=== Begin Enclosure ===

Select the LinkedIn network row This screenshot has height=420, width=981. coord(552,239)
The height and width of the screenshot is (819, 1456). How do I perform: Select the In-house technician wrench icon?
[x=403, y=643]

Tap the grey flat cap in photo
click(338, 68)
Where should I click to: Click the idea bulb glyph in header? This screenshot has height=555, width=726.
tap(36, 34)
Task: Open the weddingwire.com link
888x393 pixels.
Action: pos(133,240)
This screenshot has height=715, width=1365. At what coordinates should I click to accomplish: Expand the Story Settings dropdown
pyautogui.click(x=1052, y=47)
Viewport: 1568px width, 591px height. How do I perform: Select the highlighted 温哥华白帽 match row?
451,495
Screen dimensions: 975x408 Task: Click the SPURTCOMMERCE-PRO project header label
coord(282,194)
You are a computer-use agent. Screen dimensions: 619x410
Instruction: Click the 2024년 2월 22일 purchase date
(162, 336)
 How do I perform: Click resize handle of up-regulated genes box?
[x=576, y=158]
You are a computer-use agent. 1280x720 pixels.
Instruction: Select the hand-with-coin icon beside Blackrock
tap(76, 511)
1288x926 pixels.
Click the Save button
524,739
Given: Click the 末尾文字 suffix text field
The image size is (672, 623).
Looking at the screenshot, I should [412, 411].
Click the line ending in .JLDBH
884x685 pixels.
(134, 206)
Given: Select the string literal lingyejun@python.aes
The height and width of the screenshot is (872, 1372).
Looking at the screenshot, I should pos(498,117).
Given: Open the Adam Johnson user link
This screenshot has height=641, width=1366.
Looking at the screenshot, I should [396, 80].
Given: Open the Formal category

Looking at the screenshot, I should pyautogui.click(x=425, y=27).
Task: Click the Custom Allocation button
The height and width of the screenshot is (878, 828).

=== End Enclosure ===

#### [WHAT IS REQUIRED]
Look through the entries above and copy each line that has "computer" in it.

#### [YOUR RESPONSE]
You are a computer-use agent. Screen dimensions: 619x410
You are a computer-use agent. 1280x720 pixels.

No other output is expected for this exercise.